TEXT EXCERPT:
**********

Use login to connect your local machine to a Capsule workspace:
capsule login
Useful options:
  • --host
  • --port
  • --http-port
If you are targeting a local gateway, set CAPSULE_GATEWAY_URL=localhost:1980 before capsule login.

capsule serve

serve is the local development loop. It uploads the project, boots the runtime, and hot-reloads as you edit:
capsule serve app:app
Options:
  • --channel <name> bind one or more named channels during local serve
  • --force-channel unbind or rebind existing channel bindings
Entry-point format is always module:symbol. For example, capsule serve app:app means “load the symbol app from app.py”.

capsule deploy

When the app looks good locally, deploy promotes that same definition to a hosted version:
capsule deploy app:app
Deploy reads the app definition and sends the runtime image, pages, integrations, schedules, secrets, filesystems, pricing, and source archive to Capsule. If serve is the local development loop, deploy is the same app definition promoted to a hosted version.

capsule app

Manage workspace apps. If you mostly work from code, you may not use this group every day. It becomes handy when you need to inspect what already exists in the workspace.

capsule app create

capsule app create --name my-app --price 500

capsule app list

capsule app list

capsule app get

capsule app get <app-id>

capsule channel

Use channel to manage named external channel resources that apps can bind to.

**********

DATA EXTRACT:
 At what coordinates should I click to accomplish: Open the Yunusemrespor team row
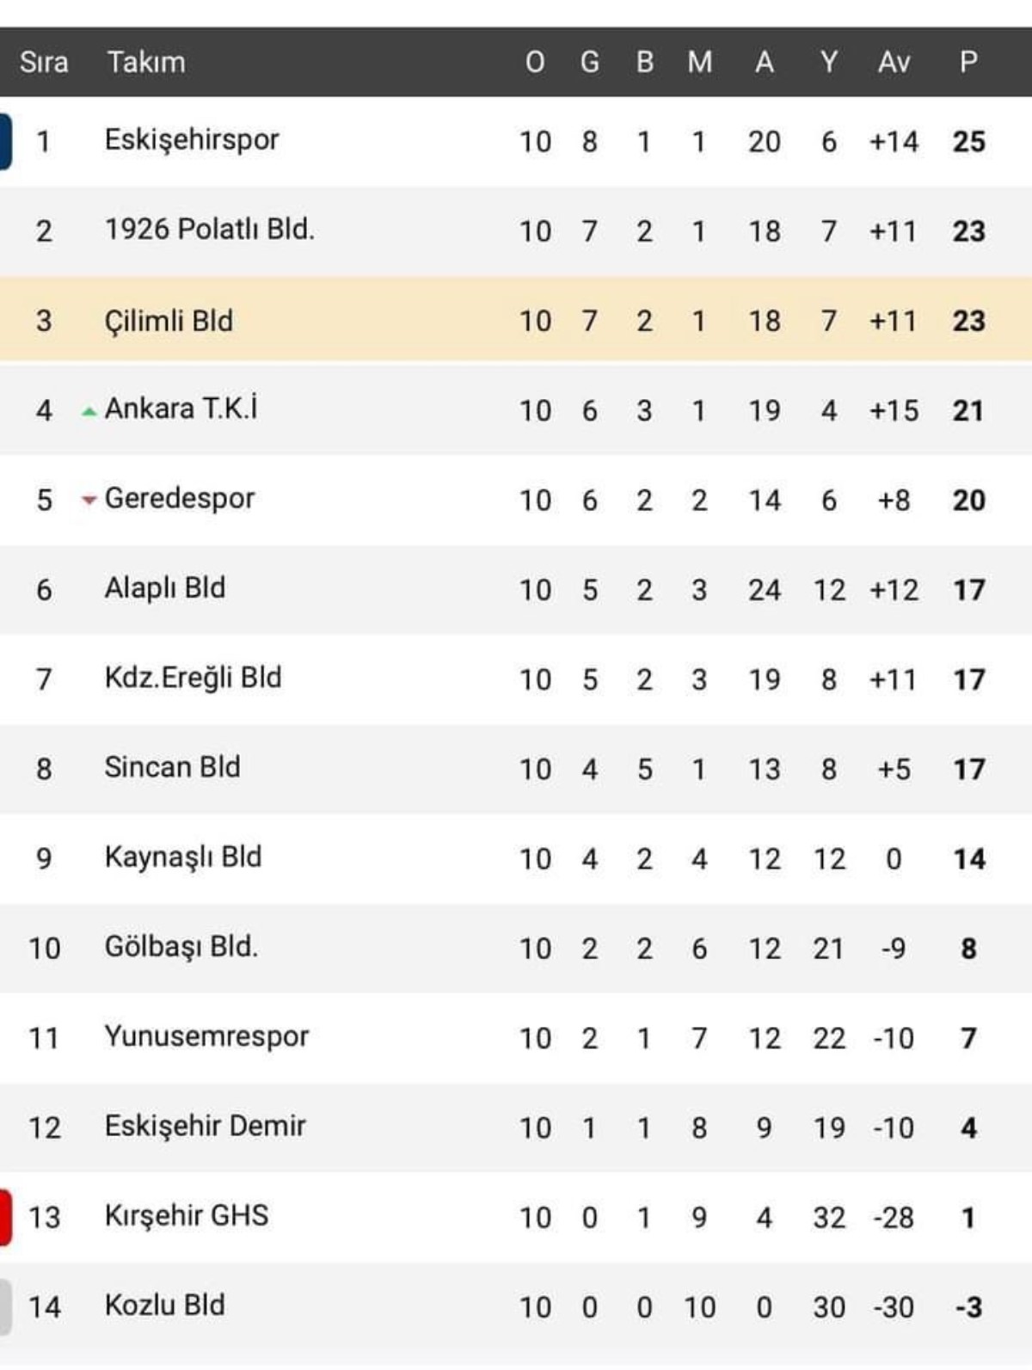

**********

YOUR TASKS:
#1 From the Capsule command-line documentation, transcribe the passage that opens with the words containing "Use login to" and closes with "before capsule login.".
#2 Go on with the Capsule command-line documentation, starting after its last sentence.

RESULTS IN ORDER:
#1
Use login to connect your local machine to a Capsule workspace:
capsule login
Useful options:
  • --host
  • --port
  • --http-port
If you are targeting a local gateway, set CAPSULE_GATEWAY_URL=localhost:1980 before capsule login.

#2
Common commands

capsule channel create my-tg-bot --type telegram -c bot_token=123:ABC
capsule channel list
capsule channel info my-tg-bot
capsule channel bind my-tg-bot --app my-app
capsule channel unbind my-tg-bot
capsule channel delete my-tg-bot
Supported channel types:
  • telegram
  • slack
  • whatsapp

capsule secret

Use secret for app-owned credentials such as model keys, OAuth client secrets, and internal service tokens.

Common commands

capsule secret create OPENAI_API_KEY=sk-...
capsule secret list
capsule secret delete OPENAI_API_KEY

capsule fs

Use fs to manage named filesystems that apps can mount at runtime.

Common commands

capsule fs create reports
capsule fs list
capsule fs delete reports
capsule fs ls reports /
capsule fs upload reports ./report.csv /incoming/report.csv
capsule fs download reports /incoming/report.csv ./report.csv

A smaller workflow

capsule login
capsule bootstrap my-app
cd my-app
capsule serve app:app
capsule secret create OPENAI_API_KEY=sk-...
capsule deploy app:app
If you only remember one thing from this page, make it this: most of the CLI is just helping you move the same app definition from local iteration to a deployed product, while creating the workspace resources that app needs along the way.